** The task **
Reproduce the data below line for line, keeping every character, space, and line break unchanged.

** Material provided **
::::

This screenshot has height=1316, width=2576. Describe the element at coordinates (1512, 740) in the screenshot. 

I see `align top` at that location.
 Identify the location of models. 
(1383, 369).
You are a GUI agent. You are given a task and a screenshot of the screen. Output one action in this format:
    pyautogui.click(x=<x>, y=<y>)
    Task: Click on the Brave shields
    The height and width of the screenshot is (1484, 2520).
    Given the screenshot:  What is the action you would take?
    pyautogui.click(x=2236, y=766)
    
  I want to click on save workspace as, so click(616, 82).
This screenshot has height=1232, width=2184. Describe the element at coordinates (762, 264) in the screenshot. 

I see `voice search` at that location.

::::

** Exercise response **
This screenshot has height=1316, width=2576. Describe the element at coordinates (1512, 740) in the screenshot. 

I see `align top` at that location.
 Identify the location of models. 
(1383, 369).
You are a GUI agent. You are given a task and a screenshot of the screen. Output one action in this format:
    pyautogui.click(x=<x>, y=<y>)
    Task: Click on the Brave shields
    The height and width of the screenshot is (1484, 2520).
    Given the screenshot:  What is the action you would take?
    pyautogui.click(x=2236, y=766)
    
  I want to click on save workspace as, so click(616, 82).
This screenshot has height=1232, width=2184. Describe the element at coordinates (762, 264) in the screenshot. 

I see `voice search` at that location.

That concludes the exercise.